## Problem description
Go through the entries below, tally each line with the string "computer", and give the final number by itself.

## Data extracts
_ _ _ _
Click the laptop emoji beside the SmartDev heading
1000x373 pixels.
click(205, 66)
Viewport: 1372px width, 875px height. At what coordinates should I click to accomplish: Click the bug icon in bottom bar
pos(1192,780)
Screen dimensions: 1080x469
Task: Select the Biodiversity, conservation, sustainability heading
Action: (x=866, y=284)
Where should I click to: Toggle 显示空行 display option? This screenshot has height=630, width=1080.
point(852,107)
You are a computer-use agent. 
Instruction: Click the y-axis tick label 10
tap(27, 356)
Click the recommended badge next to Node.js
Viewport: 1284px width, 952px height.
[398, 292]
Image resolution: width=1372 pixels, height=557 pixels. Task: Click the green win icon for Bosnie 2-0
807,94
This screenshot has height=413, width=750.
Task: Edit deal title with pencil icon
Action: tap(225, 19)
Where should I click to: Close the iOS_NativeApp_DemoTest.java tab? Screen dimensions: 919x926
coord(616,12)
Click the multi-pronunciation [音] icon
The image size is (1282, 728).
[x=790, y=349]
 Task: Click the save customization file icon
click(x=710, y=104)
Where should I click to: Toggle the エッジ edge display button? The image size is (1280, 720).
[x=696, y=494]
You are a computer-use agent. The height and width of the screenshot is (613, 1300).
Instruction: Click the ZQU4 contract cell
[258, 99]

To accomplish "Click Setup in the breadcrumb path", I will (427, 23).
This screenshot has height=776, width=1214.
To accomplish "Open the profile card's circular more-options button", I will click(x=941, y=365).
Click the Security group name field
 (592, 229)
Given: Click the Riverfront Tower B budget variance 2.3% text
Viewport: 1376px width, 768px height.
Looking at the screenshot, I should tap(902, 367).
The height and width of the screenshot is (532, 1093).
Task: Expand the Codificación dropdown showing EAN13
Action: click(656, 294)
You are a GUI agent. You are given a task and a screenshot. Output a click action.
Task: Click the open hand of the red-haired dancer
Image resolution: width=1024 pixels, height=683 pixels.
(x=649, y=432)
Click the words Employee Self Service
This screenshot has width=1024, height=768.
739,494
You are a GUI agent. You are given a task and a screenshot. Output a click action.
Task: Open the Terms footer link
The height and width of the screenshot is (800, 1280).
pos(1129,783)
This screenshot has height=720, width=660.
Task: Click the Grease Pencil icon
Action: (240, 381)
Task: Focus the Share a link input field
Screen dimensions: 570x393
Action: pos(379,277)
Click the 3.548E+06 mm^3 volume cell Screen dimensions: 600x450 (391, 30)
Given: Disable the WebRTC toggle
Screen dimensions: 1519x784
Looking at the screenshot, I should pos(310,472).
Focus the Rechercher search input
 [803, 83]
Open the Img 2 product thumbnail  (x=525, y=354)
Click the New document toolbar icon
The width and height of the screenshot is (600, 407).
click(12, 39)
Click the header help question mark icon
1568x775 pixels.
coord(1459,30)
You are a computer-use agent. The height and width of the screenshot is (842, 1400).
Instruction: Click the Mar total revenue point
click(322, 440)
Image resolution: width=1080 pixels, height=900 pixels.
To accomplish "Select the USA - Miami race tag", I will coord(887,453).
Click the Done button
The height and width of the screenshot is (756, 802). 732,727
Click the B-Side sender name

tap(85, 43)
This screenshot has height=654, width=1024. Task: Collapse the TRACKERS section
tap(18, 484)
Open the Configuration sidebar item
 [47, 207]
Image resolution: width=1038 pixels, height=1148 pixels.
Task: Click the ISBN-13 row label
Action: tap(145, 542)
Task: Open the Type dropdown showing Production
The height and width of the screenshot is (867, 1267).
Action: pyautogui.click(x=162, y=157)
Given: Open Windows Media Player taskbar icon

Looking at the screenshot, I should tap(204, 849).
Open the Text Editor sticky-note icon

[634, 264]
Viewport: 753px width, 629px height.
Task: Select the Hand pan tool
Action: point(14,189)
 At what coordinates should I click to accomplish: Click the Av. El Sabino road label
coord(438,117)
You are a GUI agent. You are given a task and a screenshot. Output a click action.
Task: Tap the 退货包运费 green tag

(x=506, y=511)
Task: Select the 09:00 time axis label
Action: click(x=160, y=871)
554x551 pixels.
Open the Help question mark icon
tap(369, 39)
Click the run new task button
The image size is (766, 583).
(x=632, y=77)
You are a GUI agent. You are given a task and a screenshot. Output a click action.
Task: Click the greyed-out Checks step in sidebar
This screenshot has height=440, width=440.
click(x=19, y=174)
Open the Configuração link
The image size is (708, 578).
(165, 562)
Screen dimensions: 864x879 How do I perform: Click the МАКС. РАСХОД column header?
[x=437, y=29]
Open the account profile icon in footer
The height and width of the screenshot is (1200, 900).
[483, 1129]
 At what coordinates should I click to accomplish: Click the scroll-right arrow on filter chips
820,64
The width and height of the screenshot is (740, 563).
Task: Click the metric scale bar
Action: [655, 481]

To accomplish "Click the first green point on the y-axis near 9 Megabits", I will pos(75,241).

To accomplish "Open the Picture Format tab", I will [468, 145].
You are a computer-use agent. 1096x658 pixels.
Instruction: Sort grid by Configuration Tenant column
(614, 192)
_ _ _ _
## Exercise solution
4